” It is better to conquer yourself than to win a thousand battles. Then the victory is yours. It cannot be taken from you, not by angels or by demons, heaven or hell.”
The days you ponder…
Sitting on buses when I was younger, I remember looking at girls older than me and wondering…what kind of life do they have? Saying to myself, I bet they have everything, they had nice skin (which I was desperate for), looked like they had a purpose, they seemed so mature and beautiful. I would put them in a nice house, with a boyfriend, an exciting job and probably loads of friends. I was always in awe of them and they ticked all the boxes, I had been told I needed to tick. I couldn’t wait to be older.
And today, I see young girls looking at me, I wonder if they wonder the same thing. And I want to go to them and just say, don’t grow up too fast and worry about this perfect life. A perfect life, isn’t fitting into what people make you think is normal, it’s not the expectations put on you or people making you think you are not enough. I, for sure have not ticked all those boxes and have not yet found my purpose in life. I have made many friends and lost many friends. I am always making mistakes and trying to learn from them. I have not reached the pinnacle of my being and I still have a lot of work to do.
The idea that you turn a year or decade older and with it, all the things in life fall into place, is probably one of the biggest misconceptions for me. It doesn’t work by age limits, it works on where you are within your mind-set at a certain part of your life. Now this mind-set, shouldn’t be judged at whatever place or state it might be at. You couldn’t compare it to someone you think ‘has it all together’. The exterior has the tendency to show to the world what the person, is maybe trying really hard to work on, in their jumbled mind. But in reality, they feel like a deer in headlights.
There will be struggles
I want to tell this little girl, I am still trying to figure it out, to make peace with the fact that life is full of going up and down. Even, as I have been writing over the last couple of months there are times I have had to push myself to keep staying on this path of trying to make a better me. The amount of times, I wanted to sit back and just say ‘I am done’, as it all just becomes too much, when you keep trying to strive and you feel like you are making it at snail pace. The times, you think the world is just zooming past you and you are stuck in slo-mo mode. When you turn your head and 3 more people are pregnant or getting married.
It sometimes becomes direr, when you realise that people are only congratulated for things which are really out of your control. You can’t make someone want to/or marry you. You also cannot always dictate when you can bear a child. It’s like the times you take a driving test, you can put into motion all the right behaviours and actions but if on the day something/s comes out of the blue and take you off course or you cannot react in time and you fail that test.

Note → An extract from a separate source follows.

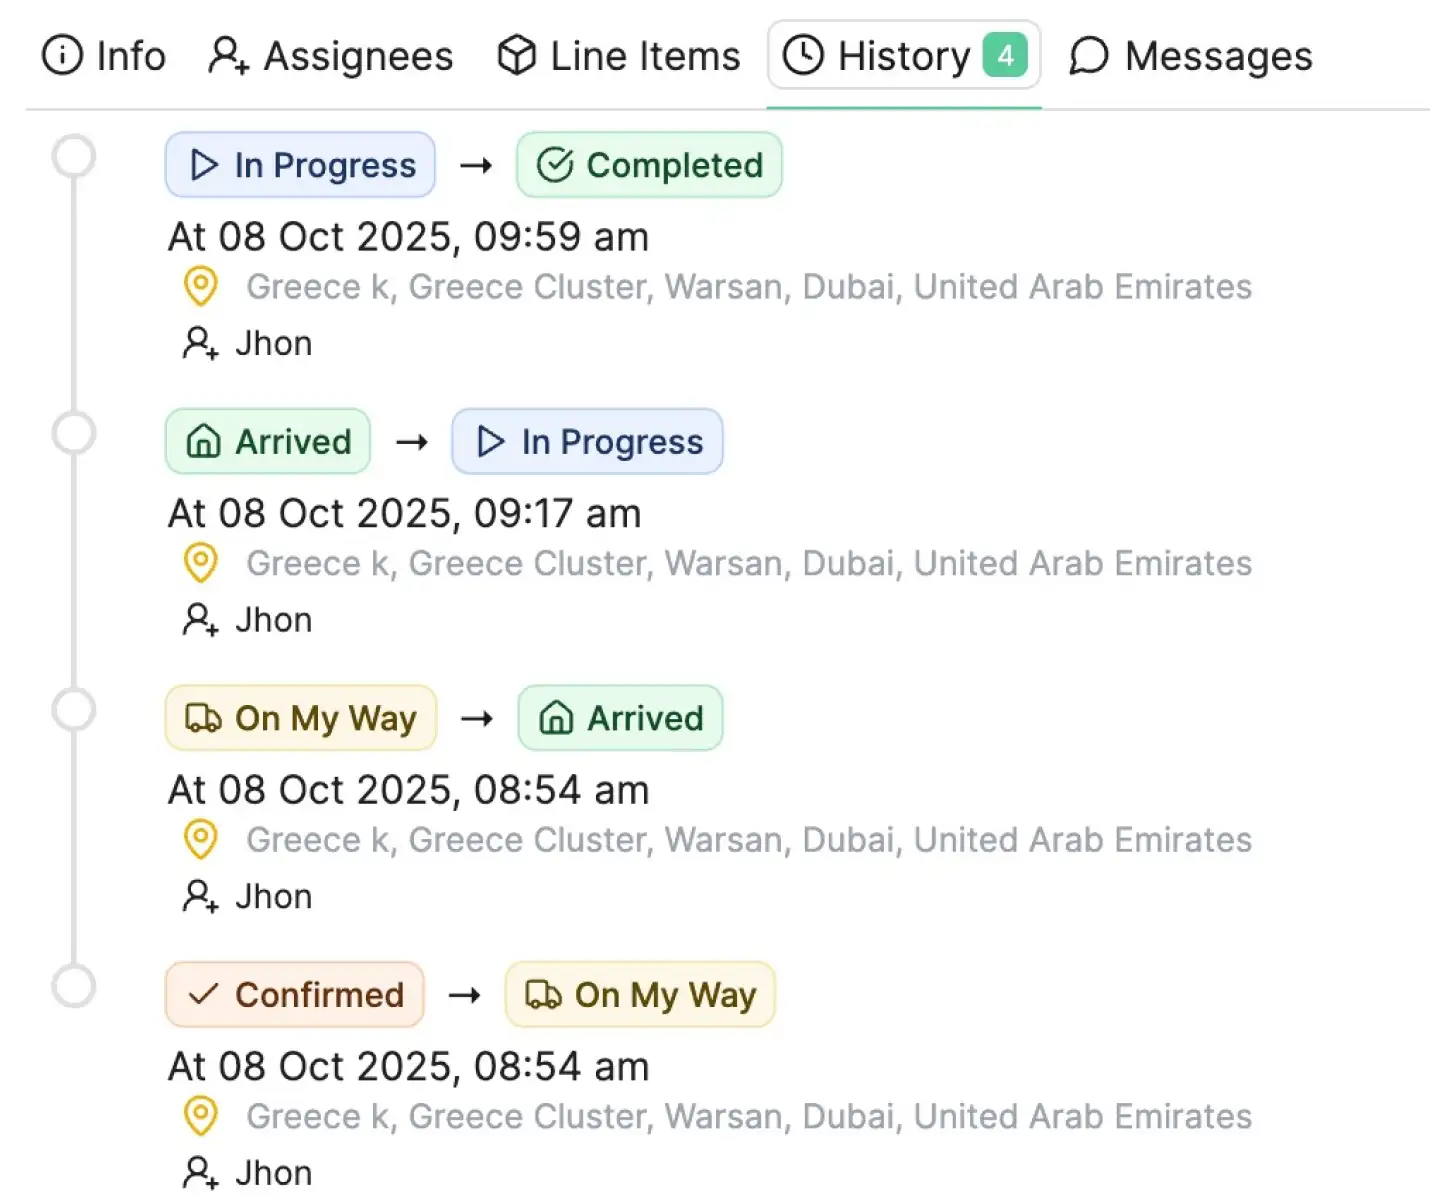Click the location pin icon under 09:59 am
The width and height of the screenshot is (1443, 1200).
pos(201,287)
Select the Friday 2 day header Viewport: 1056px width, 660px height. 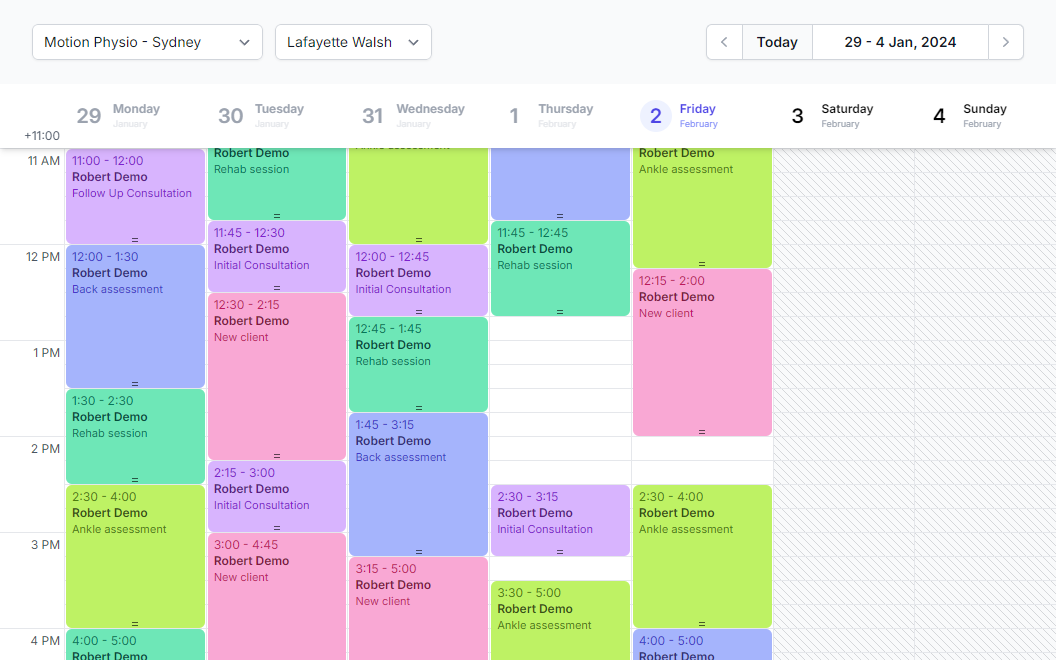point(680,115)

It may just be me, but I also find that because of the sheer pressure placed on these milestones and the way in which society makes you feel that you now belong to something. It can make those people who have signed the marriage certificate or had children to feel that they are superior. They start acting different or treating you different. Because you don’t fit in this club which they are now VIP members of. Just ends up being another thing you don’t feel part of.
Just be you
To that girl who was looking at me on the bus, with what I think may be some of the same thoughts as I had. I want you to…
Know that it is more important to do what you want, than worry about what other people may think of you.
Make sure you celebrate your own successes, even if others don’t deem them to be anything.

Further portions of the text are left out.